I feel like if im whacking off more now that i have a gf than i did when i was single, somethings wrong.
Remember when I use to call my dick 'the pendulum'
wtf?
It is now the artist formerly known as 'insideyourgirlfriend'
I have no idea what happened last night, but you're the only person I remember smashing my face into. Be honored.
Steve is gonna hang his bear rug on the wall because he doesn't trust us not to have sex on it...
Steve just broke his bong and some kid in an american flag bathing suit and no shirt just fell down the stairs. Its dangerous here
Hi future me, I saved you a big mac under the bed.
Hey, met you at the bar last night. You probably dont remember my name. You and your friends came back to my place, you shattered my window with your fist then dipped. Your gonna need to pay for that.

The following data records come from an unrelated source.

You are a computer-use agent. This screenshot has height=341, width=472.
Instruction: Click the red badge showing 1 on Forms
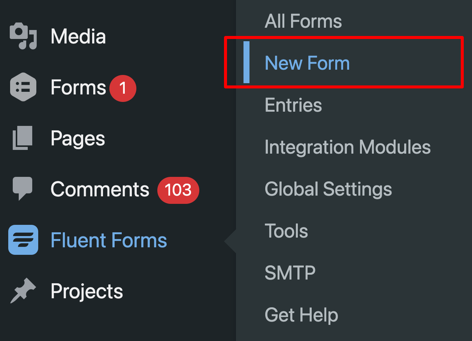pos(124,88)
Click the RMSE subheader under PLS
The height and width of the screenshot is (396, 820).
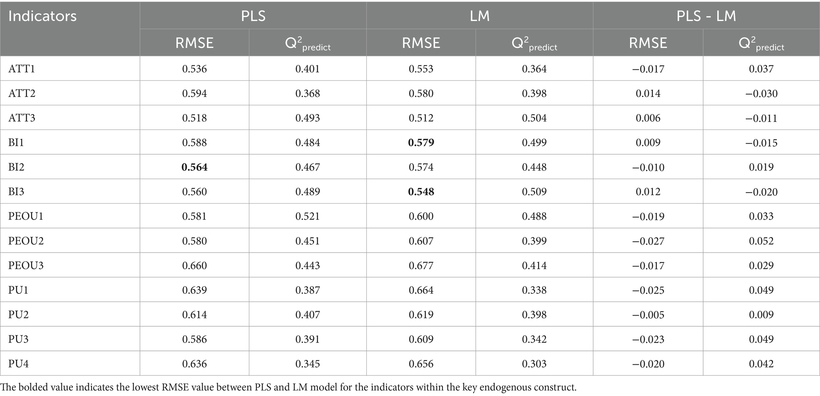(x=194, y=43)
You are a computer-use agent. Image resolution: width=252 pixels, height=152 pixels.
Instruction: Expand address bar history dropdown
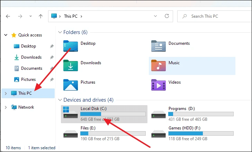click(155, 16)

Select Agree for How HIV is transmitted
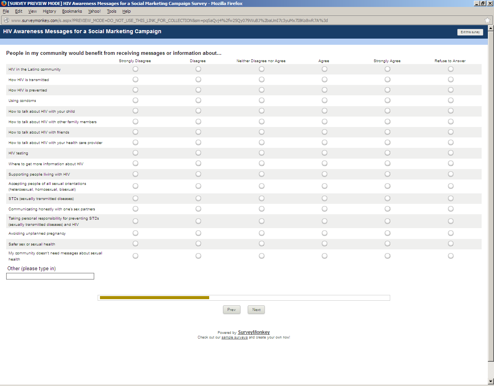pos(325,80)
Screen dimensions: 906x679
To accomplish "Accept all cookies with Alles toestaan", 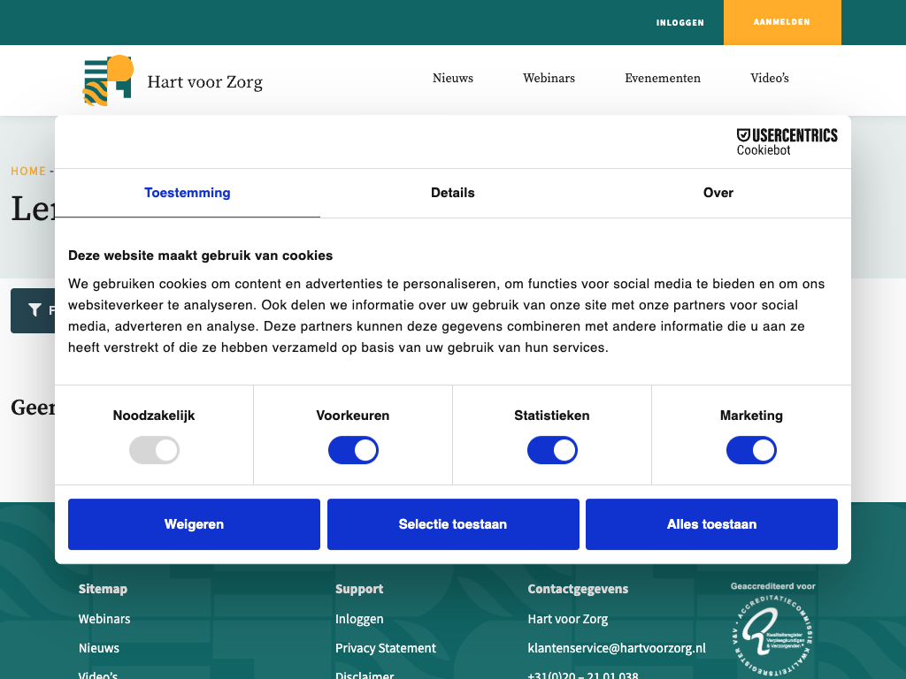I will point(711,524).
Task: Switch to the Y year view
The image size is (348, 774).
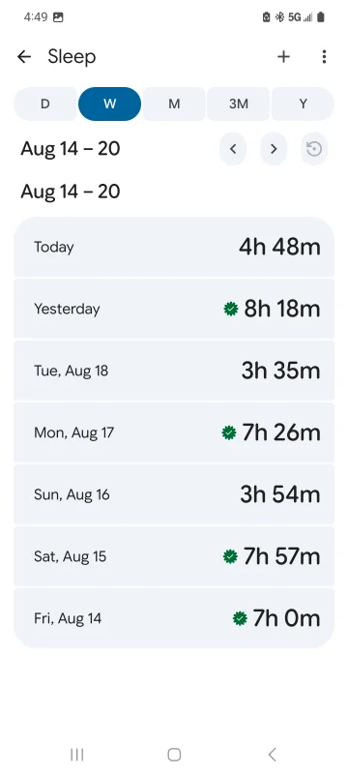Action: tap(304, 104)
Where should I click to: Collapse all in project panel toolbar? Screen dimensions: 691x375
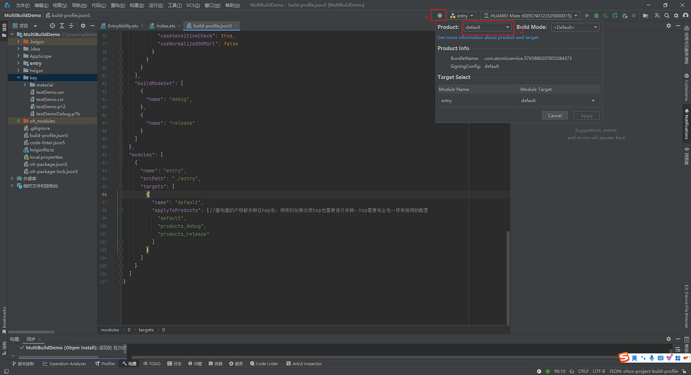point(72,26)
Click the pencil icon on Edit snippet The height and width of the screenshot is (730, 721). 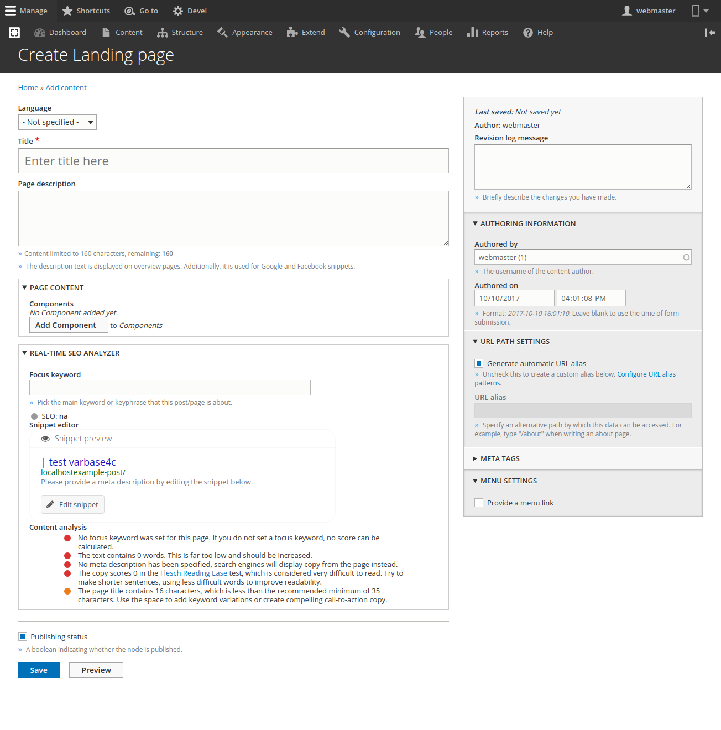tap(50, 504)
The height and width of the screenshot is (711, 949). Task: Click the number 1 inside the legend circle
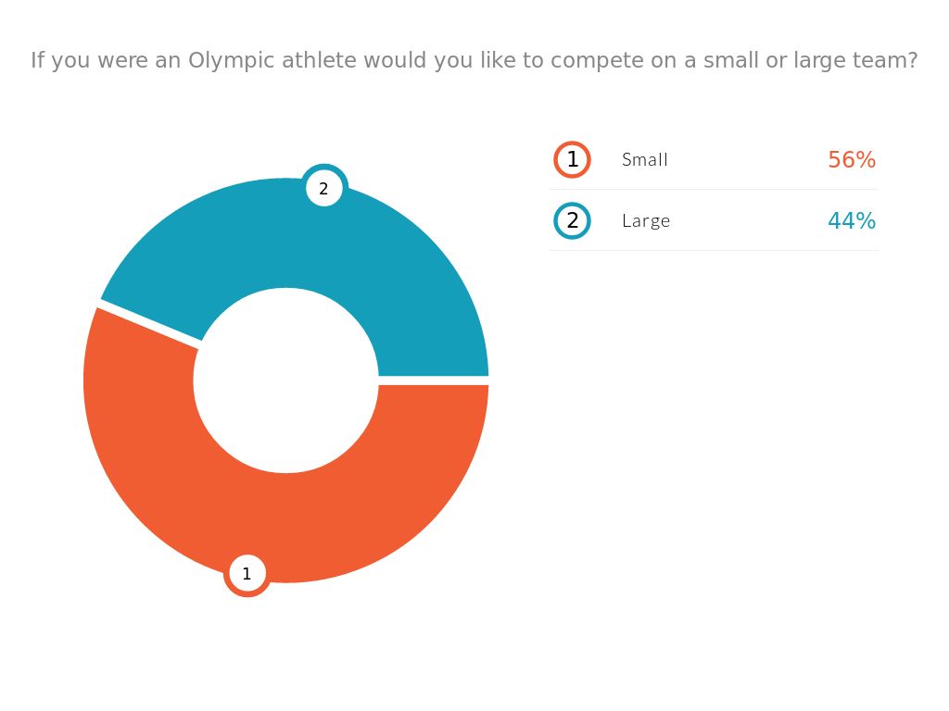click(573, 159)
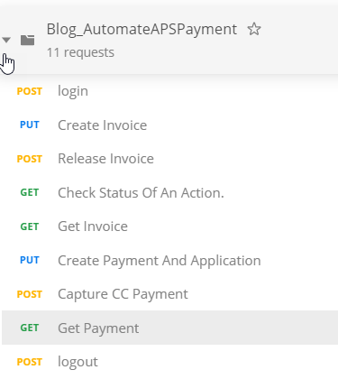338x379 pixels.
Task: Select the Create Invoice request
Action: coord(169,125)
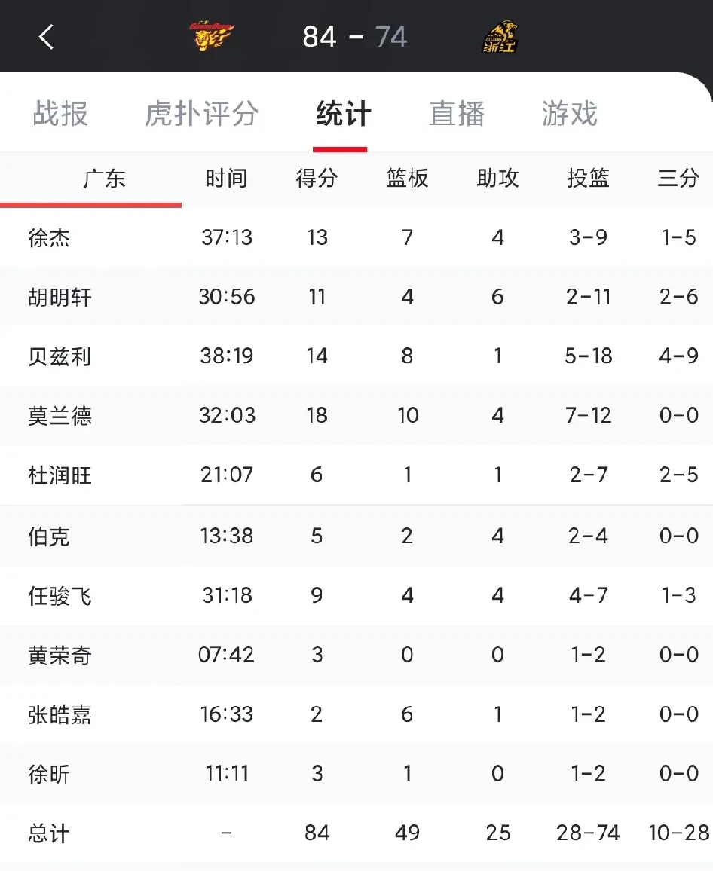Select the 广东 team header
Image resolution: width=713 pixels, height=871 pixels.
[x=104, y=179]
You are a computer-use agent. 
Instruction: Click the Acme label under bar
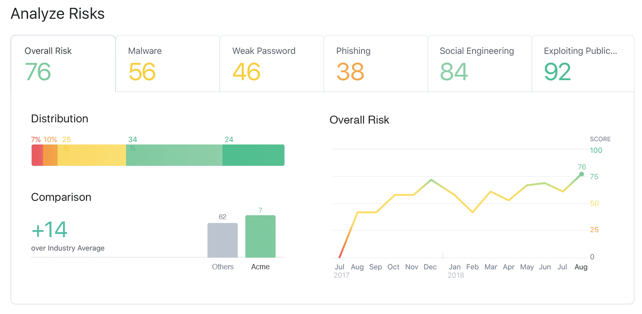[260, 267]
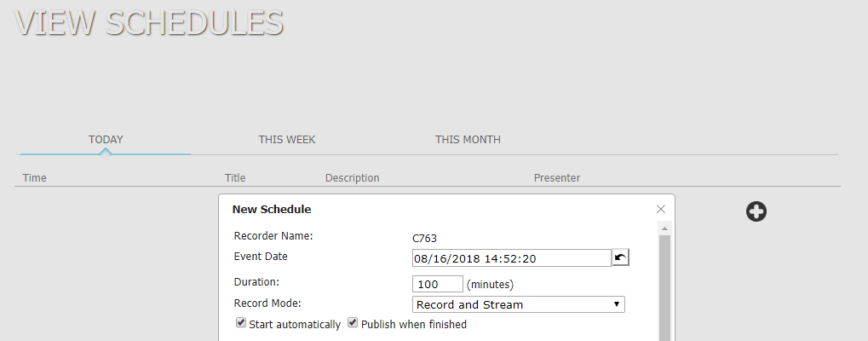Screen dimensions: 868x341
Task: Show the THIS MONTH schedules tab
Action: [x=468, y=140]
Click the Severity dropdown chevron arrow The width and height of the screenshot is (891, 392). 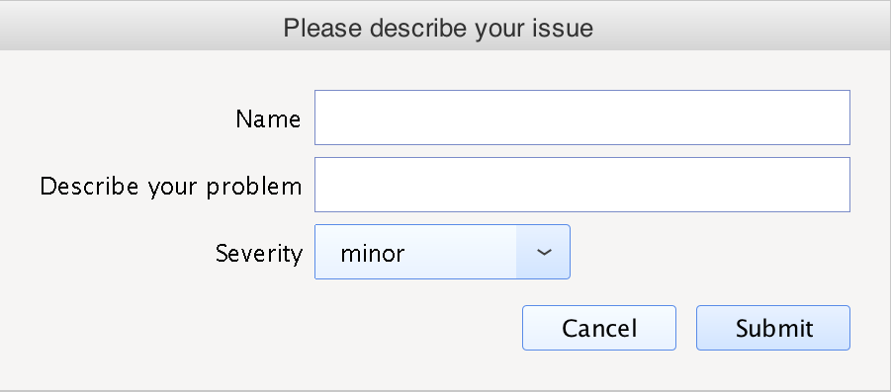pos(543,252)
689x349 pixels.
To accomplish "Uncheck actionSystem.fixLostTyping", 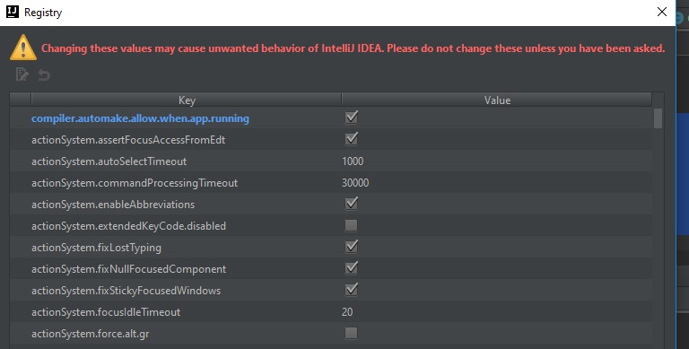I will (351, 247).
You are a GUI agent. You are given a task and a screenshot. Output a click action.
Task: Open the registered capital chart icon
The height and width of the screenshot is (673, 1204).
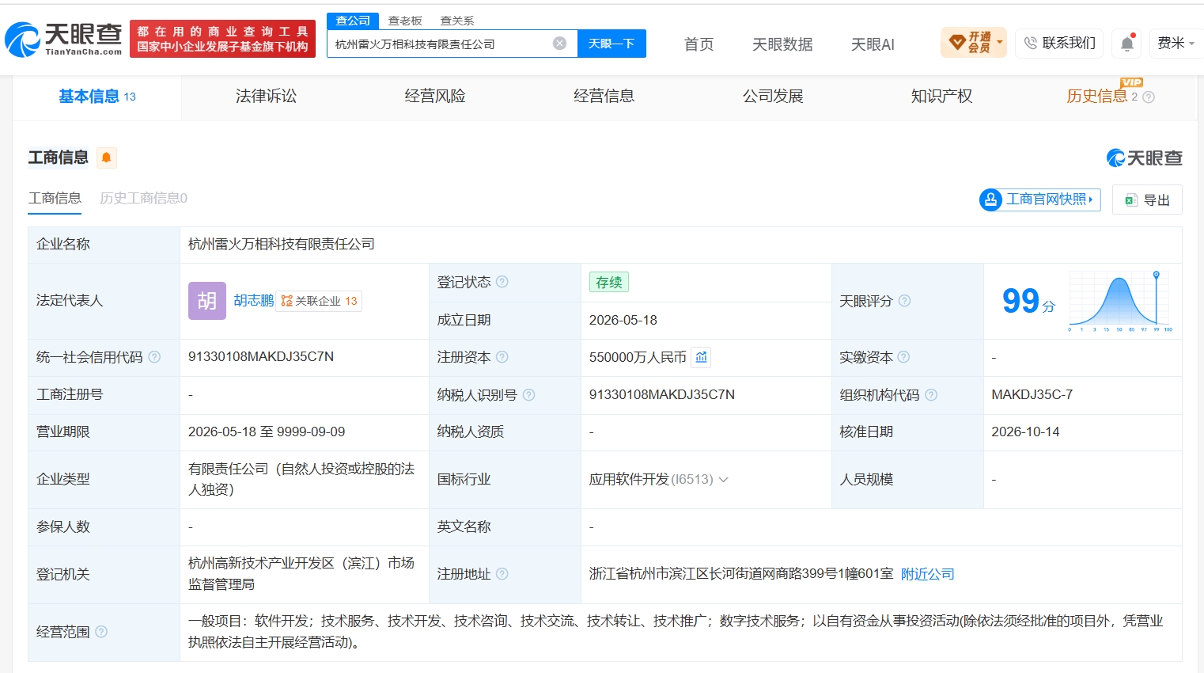pyautogui.click(x=701, y=357)
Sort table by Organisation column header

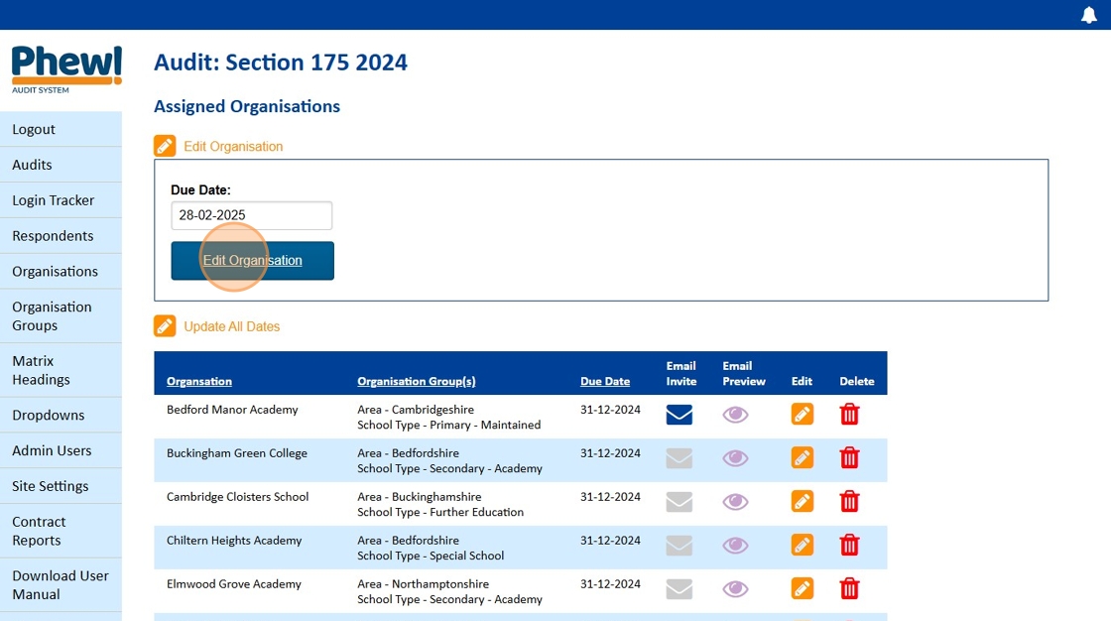[x=199, y=381]
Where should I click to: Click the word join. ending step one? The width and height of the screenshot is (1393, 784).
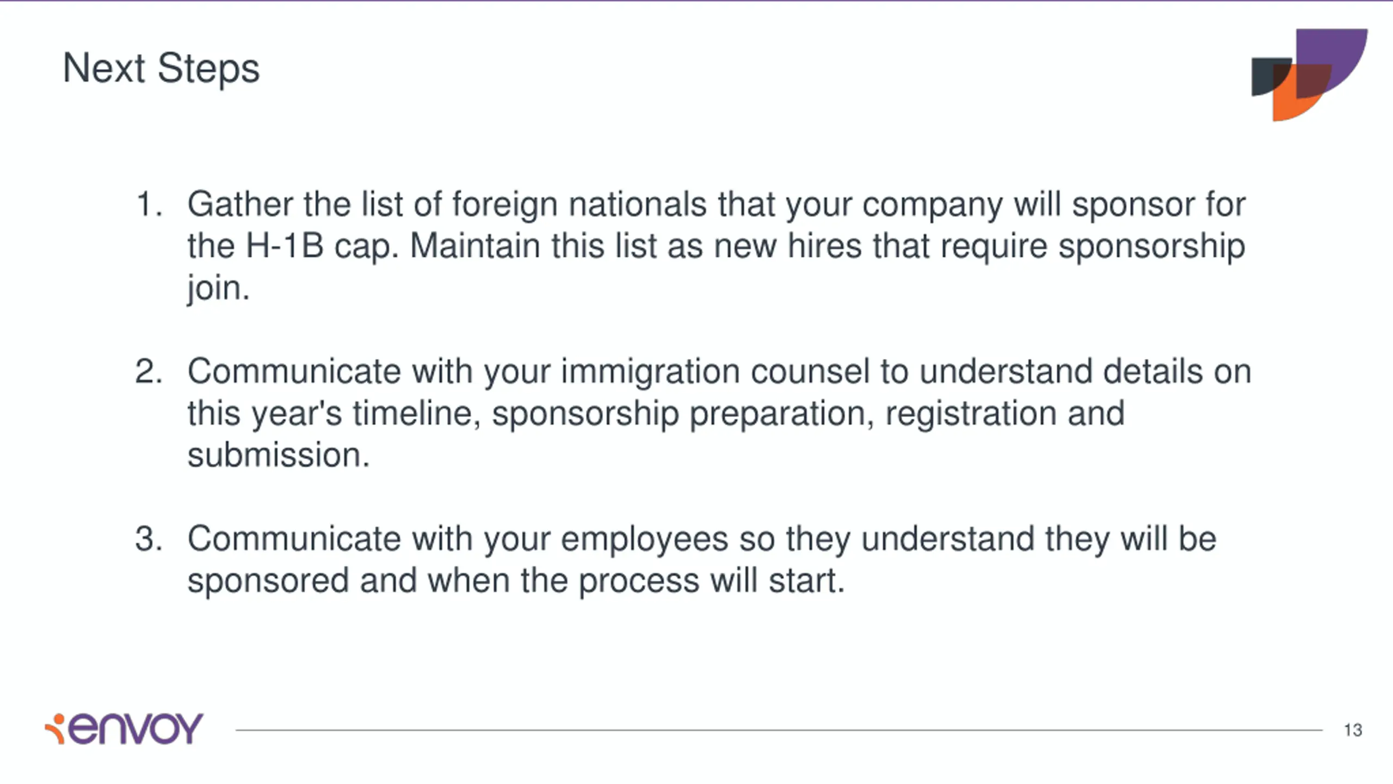point(218,289)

Thats where this cut came from! Thanks for piecing together the puzzle dude.
She failed the Charleston discretion test, although puking in her armpit was very innovative.
I'm at a restaurant. I am NOT about to discuss my asshole over the phone.
Also, I pretty much need an IV of fluids straight to my soul
he said "be careful" then handed me a cheezit...
your life is not complete until you watch a gaggle of murderous clowns dance to gangnam style.
also, what is the correct term for a shit ton of clowns?
I have sent texts to the pizza delivery guy telling him he was beautiful. Oh and you almost got a ticket for pissing in public. And I smell like cheese.
sober me is not impressed with the quality of people that drunk me gives our phone number to
I seriously just had to blow dry my thong.